Microscale thermophoresis (MST) binding assay

The binding affinities of Csx1–Crn2 and its variants with cA₄ were measured by the MST technology-based binding assay as previously described (33). In preparation for the experiment, the purified recombinant proteins of Csx1–Crn2^H495A and Csx1–Crn2^{182–563/H495A} were dialyzed into MST buffer containing 20 mM HEPES at pH 7.8 and 100 mM NaCl, whereas the protein of Csx1–Crn2^1–444 was maintained in the MST buffer contained 500 mM NaCl. Then, each protein was mixed and incubated with the fluorescent dye RED-NHS (MO-L011, NanoTemper Technologies) at room temperature for 30 min in darkness. After the reaction, the labeled proteins were purified through column-B, and stored in phosphate-buffered saline buffer (pH 7.4) supplemented with 0.05% Tween-20 (PBST).
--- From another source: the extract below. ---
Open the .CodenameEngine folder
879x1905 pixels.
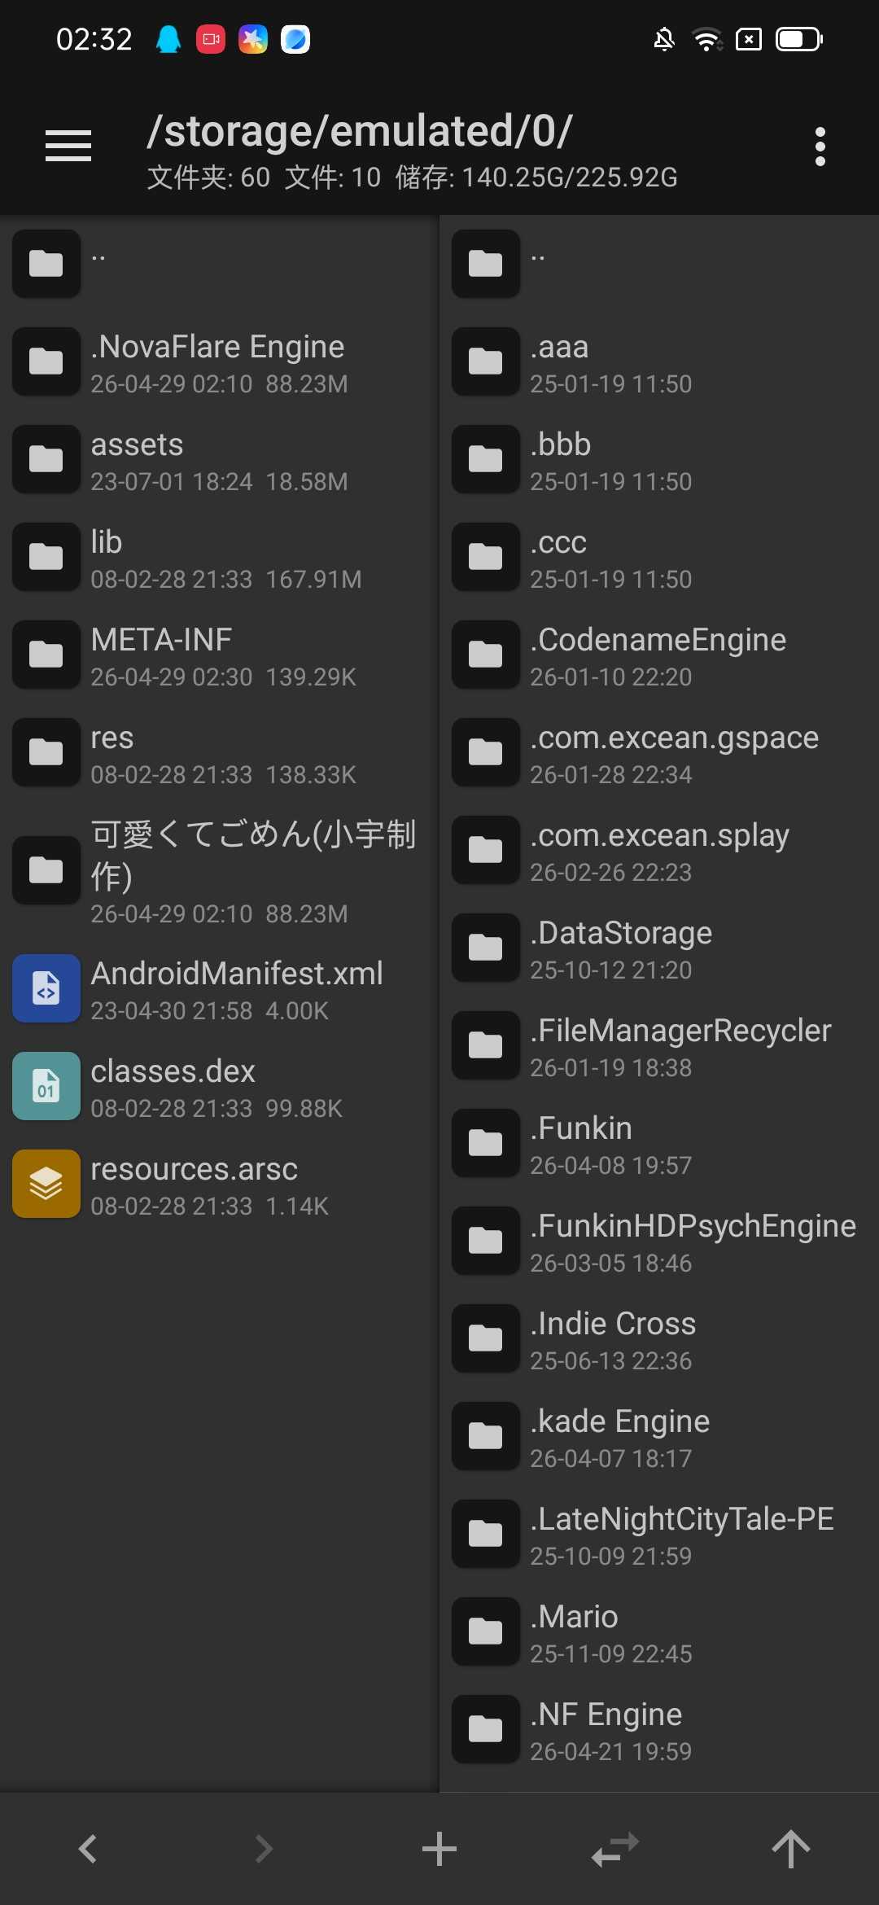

Then, the labeled proteins (50 nM) were incubated with 16 different serial concentrations of cA₄ at room temperature for 15 min in PBST. Subsequently, each sample was loaded into a capillary (MO-K022, NanoTemper Technologies), and the MST experiment was conducted on a Monolith NT.115 instrument, using 60–80% light-emitting diode power and medium MST power settings at 25°C. All experiments were conducted with a minimum of three replicates, and data were analyzed using MO.Affinity Analysis v.2.3 software (NanoTemper Technologies, München, Germany). Figures were generated using the GraphPad Prism 6.0 software.